3 Challenges for behavioral research in the age of multimedia big data
By Soubhik Barari, Ph.D. student in Political Science and an affiliate of the Institute for Quantitative Social Science at Harvard University.
Today, each of us is capable of producing terabytes (the equivalent of “tons”) of highly personal data on very distinct mediums. These include: text documents, video streams, geographic coordinates, and even waveforms capturing our every bodily pulse. Examining each of these mediums over a cross-section of millions (even billions) of people can unlock new discoveries about human behavior in microscopic high resolution. We’re living in an age of multimedia big data and social scientists are taking to the helm of discovery.
To be exact, I define multimedia big data as “the study of societal and behavioral trends by combining large-scale insights across distinct media (e.g. text, audio, video, GPS, body sensors), each involving its own particular analytical methodology.” This definition is an offshoot of the National Science Foundation’s quasi-official 2012 definition of big data. I put deliberate importance on the medium, which, in practice, demands its own set of methodological tools separately from the analysis of the phenomenon it captures. Furthermore, in this definition I exclude instruments of up-front data collection such as surveys or experiments. No need to ask us questions about our activities; we’re automatically generating the answers ourselves!

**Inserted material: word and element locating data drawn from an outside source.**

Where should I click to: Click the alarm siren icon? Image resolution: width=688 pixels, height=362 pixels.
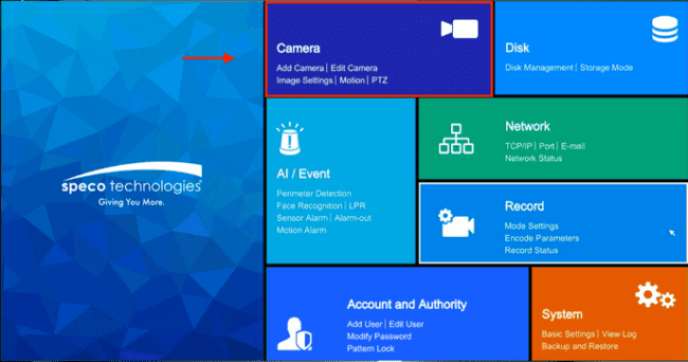[x=290, y=138]
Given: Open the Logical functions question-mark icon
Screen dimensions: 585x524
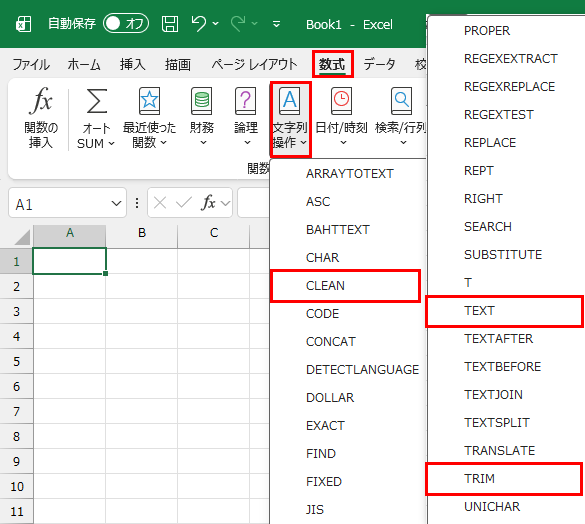Looking at the screenshot, I should tap(245, 101).
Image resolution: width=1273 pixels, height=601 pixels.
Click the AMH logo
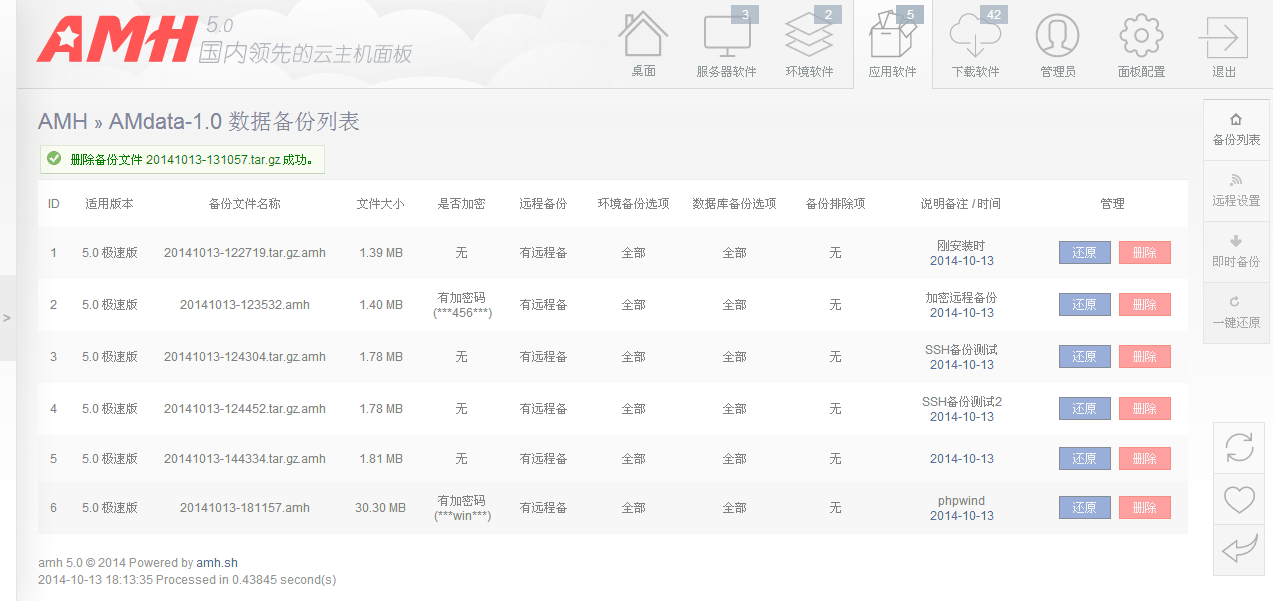click(115, 40)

Perhaps nowhere is the spirit of this multimedia big data revolution more apparent than in political science. For example, political scientists are currently designing a method to computationally classify “affect” from political speech. Others are developing computer vision techniques to extract visual cues communicated in political imagery. Some of my own work aims to evaluate governments’ information transparency by extracting textual evidence on their websites. Still others have introduced models of radio signal propagation that can be used to measure media broadcasting behavior. These lines of research all offer perspectives on how humans navigate diverse forms of political media in the 21st century; more than that, they offer other researchers the tools to coax, simplify, and parse the media itself into more interpretable and useful formats.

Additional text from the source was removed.